RAW DATA —
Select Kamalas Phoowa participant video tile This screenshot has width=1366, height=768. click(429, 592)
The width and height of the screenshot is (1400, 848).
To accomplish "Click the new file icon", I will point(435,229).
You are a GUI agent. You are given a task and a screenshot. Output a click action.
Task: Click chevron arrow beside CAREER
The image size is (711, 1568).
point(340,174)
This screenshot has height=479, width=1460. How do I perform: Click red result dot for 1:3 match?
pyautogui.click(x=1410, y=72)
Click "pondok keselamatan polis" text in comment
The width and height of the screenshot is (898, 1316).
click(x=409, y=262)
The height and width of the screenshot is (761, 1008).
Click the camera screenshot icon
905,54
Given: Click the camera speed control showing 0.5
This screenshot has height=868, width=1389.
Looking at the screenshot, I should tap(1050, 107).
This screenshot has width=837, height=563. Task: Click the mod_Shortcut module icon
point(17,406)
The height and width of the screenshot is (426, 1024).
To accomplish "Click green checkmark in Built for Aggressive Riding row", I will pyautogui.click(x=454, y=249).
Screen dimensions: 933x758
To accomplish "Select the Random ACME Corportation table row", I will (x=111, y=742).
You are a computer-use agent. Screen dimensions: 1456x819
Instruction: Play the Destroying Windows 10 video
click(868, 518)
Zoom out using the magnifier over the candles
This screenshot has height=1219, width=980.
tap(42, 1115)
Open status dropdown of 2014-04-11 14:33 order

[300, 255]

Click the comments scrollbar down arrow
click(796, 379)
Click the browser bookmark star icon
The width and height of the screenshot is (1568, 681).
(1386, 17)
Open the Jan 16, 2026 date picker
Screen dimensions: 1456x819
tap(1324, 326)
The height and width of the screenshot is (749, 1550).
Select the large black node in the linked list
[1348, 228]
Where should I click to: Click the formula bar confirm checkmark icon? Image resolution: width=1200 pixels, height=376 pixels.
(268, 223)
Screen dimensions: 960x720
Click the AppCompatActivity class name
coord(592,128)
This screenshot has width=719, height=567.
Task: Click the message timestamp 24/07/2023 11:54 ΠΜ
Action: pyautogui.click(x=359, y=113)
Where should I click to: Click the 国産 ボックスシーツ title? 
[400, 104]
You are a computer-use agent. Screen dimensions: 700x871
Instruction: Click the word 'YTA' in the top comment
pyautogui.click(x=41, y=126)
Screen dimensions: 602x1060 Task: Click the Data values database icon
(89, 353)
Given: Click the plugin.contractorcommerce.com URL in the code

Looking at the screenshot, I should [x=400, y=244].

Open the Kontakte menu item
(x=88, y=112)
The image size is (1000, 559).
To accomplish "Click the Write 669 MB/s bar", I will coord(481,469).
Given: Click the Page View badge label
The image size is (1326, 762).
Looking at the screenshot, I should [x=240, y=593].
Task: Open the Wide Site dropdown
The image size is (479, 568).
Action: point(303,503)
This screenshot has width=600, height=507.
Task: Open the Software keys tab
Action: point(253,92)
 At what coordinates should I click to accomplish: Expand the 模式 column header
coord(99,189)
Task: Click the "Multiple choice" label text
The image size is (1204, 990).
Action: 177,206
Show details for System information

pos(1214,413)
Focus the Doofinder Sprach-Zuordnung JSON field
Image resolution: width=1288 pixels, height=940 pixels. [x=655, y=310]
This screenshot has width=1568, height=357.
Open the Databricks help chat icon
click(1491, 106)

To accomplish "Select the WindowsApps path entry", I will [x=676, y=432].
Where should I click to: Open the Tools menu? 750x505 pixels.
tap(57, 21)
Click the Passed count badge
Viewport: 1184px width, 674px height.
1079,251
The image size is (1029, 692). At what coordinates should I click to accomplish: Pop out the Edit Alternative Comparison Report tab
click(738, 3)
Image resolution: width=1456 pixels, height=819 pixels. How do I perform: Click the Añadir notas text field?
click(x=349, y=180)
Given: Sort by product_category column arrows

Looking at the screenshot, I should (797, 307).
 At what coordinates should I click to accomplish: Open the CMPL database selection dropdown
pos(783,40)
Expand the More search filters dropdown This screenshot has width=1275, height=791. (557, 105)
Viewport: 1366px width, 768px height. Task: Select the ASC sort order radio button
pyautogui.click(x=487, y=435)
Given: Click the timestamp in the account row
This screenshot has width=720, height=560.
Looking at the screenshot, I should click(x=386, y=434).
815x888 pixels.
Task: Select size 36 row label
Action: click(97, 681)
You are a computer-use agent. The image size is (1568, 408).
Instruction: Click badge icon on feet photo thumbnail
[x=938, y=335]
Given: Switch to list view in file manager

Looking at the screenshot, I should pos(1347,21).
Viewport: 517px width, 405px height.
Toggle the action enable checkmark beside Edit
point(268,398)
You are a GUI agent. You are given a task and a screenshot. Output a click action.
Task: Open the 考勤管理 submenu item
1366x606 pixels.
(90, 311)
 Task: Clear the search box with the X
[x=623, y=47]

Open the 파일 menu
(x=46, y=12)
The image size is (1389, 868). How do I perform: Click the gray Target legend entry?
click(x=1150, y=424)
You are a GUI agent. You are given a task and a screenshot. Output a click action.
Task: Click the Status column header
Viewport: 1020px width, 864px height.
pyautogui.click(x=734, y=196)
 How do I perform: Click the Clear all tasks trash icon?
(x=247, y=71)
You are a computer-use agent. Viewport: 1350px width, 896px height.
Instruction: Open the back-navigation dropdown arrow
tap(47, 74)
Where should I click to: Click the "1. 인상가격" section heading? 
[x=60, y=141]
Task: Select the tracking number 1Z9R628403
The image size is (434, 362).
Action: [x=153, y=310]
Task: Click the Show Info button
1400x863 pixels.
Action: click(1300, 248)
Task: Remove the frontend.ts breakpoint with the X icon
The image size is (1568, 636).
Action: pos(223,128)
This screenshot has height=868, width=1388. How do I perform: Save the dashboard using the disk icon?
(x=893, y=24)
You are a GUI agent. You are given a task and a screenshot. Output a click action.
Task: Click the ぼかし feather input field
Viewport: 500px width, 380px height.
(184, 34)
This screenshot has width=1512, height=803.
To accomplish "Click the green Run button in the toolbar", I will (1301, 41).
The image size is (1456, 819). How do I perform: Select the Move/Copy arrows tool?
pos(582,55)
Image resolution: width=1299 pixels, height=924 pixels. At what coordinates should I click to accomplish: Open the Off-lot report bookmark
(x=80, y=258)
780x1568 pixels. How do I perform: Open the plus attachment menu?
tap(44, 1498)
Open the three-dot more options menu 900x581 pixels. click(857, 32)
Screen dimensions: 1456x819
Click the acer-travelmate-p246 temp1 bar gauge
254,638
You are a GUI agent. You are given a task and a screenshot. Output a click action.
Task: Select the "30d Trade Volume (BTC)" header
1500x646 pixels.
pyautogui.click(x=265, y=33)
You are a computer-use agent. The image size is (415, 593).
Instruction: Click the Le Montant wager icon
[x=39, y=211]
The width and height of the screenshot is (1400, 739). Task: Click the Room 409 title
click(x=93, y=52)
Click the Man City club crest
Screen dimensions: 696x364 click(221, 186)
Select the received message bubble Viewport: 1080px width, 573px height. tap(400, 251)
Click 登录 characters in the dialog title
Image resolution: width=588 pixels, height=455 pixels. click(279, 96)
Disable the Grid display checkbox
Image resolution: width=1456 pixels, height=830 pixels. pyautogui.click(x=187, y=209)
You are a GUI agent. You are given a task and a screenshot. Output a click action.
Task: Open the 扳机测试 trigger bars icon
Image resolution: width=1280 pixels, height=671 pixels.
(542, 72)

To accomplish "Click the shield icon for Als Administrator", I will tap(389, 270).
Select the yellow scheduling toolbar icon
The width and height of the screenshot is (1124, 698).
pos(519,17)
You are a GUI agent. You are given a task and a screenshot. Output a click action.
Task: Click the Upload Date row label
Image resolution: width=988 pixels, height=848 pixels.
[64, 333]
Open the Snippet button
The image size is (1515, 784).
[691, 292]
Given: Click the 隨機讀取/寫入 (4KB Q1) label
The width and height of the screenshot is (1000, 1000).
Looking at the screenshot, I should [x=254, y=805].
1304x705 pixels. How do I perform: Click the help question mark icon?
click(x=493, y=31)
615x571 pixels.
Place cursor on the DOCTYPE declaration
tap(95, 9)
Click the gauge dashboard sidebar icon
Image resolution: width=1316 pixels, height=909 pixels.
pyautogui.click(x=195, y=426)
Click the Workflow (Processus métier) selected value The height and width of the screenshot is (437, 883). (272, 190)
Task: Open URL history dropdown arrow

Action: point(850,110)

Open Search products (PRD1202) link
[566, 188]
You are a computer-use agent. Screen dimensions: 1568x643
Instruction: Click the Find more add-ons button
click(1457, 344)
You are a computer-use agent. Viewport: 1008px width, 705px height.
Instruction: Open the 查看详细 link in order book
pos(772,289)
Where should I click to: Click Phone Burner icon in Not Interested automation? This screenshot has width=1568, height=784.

WHAT IS NEEDED — Return the lines of the material from the line containing "The image size is (1029, 692)." up to and including the line containing "Looking at the screenshot, I should (797, 307).", unchanged.

FINAL RESULT —
The image size is (1029, 692). At what coordinates should I click to accomplish: Pop out the Edit Alternative Comparison Report tab
click(738, 3)
Image resolution: width=1456 pixels, height=819 pixels. How do I perform: Click the Añadir notas text field?
click(x=349, y=180)
Given: Sort by product_category column arrows

Looking at the screenshot, I should (797, 307).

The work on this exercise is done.